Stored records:
◆ ◆ ◆ ◆ ◆ ◆ ◆

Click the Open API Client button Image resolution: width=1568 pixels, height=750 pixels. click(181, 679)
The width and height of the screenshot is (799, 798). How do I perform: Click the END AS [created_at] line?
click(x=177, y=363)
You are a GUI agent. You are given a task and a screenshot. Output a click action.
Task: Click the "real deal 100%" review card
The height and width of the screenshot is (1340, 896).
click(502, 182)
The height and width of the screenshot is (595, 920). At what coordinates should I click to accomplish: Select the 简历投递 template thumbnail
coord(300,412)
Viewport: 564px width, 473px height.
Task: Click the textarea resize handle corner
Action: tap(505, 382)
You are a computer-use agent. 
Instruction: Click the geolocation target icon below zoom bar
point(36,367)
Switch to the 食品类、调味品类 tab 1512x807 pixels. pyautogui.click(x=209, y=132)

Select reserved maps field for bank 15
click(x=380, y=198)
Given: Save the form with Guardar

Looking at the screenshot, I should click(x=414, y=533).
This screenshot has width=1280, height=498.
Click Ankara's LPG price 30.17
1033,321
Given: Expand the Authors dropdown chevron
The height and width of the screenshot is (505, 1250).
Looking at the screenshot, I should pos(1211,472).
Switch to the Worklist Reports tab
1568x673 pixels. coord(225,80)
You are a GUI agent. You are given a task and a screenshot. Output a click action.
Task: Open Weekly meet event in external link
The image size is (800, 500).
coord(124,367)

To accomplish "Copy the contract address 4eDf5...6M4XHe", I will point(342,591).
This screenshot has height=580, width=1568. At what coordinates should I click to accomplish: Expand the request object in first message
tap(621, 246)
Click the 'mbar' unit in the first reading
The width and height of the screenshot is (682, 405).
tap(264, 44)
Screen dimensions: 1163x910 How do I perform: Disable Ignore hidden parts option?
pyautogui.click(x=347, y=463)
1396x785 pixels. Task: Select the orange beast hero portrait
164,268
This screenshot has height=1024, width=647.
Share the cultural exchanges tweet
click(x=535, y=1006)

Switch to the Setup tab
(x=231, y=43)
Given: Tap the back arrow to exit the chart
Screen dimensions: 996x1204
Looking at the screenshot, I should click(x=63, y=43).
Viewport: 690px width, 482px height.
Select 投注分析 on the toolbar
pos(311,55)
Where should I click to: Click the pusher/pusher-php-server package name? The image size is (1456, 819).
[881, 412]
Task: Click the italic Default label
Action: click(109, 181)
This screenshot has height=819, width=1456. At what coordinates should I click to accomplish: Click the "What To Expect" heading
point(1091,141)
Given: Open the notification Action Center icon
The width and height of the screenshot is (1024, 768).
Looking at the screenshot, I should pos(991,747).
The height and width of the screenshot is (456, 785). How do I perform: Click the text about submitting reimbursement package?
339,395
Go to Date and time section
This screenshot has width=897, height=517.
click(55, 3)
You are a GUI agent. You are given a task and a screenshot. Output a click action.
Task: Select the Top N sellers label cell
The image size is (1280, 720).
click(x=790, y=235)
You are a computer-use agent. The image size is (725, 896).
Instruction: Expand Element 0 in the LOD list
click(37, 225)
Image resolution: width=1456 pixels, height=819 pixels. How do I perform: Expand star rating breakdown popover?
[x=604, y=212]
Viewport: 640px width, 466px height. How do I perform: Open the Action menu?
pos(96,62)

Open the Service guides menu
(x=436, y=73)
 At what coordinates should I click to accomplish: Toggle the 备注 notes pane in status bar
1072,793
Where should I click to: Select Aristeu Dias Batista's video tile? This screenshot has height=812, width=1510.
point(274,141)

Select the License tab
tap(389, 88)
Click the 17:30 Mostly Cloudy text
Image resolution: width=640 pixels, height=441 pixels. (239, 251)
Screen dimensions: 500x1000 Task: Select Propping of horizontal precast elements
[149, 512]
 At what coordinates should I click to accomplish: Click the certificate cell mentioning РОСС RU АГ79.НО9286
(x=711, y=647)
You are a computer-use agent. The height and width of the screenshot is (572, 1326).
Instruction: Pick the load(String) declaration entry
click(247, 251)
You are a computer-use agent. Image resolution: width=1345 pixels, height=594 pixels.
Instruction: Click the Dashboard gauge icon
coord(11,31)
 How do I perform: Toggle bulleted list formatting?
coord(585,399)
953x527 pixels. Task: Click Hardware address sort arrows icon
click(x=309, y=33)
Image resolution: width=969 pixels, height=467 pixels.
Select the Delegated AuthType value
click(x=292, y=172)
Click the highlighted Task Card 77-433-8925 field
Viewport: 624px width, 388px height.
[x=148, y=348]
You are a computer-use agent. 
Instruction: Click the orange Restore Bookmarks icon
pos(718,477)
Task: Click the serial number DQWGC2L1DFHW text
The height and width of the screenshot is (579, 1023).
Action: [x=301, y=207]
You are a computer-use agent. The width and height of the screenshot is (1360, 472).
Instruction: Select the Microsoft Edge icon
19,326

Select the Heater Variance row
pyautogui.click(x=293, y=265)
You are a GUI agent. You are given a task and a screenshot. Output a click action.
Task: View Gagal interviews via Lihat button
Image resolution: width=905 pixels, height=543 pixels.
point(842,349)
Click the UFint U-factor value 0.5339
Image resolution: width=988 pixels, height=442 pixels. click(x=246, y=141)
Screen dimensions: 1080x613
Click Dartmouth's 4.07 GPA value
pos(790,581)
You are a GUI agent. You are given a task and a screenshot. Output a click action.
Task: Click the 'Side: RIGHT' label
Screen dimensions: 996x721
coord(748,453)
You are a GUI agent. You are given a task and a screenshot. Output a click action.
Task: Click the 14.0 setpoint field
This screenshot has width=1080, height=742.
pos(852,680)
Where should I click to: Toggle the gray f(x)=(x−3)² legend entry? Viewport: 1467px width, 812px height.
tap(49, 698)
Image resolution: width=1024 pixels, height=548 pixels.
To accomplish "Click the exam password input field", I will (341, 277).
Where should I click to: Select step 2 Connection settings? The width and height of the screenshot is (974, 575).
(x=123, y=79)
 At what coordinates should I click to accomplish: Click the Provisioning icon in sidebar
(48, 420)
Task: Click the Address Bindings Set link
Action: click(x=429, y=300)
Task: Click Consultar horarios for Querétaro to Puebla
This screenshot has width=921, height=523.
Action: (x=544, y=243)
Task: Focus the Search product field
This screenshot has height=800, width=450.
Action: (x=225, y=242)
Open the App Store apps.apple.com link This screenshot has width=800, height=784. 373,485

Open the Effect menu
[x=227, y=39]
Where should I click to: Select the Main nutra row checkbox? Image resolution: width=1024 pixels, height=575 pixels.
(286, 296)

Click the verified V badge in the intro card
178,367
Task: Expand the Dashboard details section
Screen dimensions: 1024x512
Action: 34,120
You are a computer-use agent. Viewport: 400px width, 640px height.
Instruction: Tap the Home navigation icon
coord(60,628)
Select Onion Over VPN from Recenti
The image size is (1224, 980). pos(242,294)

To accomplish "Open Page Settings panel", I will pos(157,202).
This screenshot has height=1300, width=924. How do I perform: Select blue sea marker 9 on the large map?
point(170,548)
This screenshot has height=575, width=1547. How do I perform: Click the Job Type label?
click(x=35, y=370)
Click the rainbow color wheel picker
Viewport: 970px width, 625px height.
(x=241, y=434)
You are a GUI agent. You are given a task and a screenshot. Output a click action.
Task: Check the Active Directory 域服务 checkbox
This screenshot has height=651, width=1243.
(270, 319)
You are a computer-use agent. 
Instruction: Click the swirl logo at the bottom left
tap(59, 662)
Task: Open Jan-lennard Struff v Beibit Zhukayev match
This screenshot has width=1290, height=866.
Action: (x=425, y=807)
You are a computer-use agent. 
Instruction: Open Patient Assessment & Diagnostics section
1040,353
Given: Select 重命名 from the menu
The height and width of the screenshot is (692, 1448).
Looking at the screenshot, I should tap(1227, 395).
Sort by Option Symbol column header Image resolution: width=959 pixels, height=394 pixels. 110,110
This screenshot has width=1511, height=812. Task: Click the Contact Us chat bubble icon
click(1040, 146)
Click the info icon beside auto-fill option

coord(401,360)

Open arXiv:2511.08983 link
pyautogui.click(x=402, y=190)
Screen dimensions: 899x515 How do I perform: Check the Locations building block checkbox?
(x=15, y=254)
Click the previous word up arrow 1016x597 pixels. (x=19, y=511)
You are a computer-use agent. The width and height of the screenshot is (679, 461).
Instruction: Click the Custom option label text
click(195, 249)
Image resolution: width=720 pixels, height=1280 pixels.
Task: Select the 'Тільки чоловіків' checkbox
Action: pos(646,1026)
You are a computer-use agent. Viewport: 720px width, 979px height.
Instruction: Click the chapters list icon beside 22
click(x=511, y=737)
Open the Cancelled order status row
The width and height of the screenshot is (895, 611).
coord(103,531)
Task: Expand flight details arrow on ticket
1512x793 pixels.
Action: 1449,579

◆ ◆ ◆ ◆ ◆ ◆ ◆

Once you have read the records above, say how many of their lines contain the word "details", giving only that figure.

● RESULT OF THIS TASK
2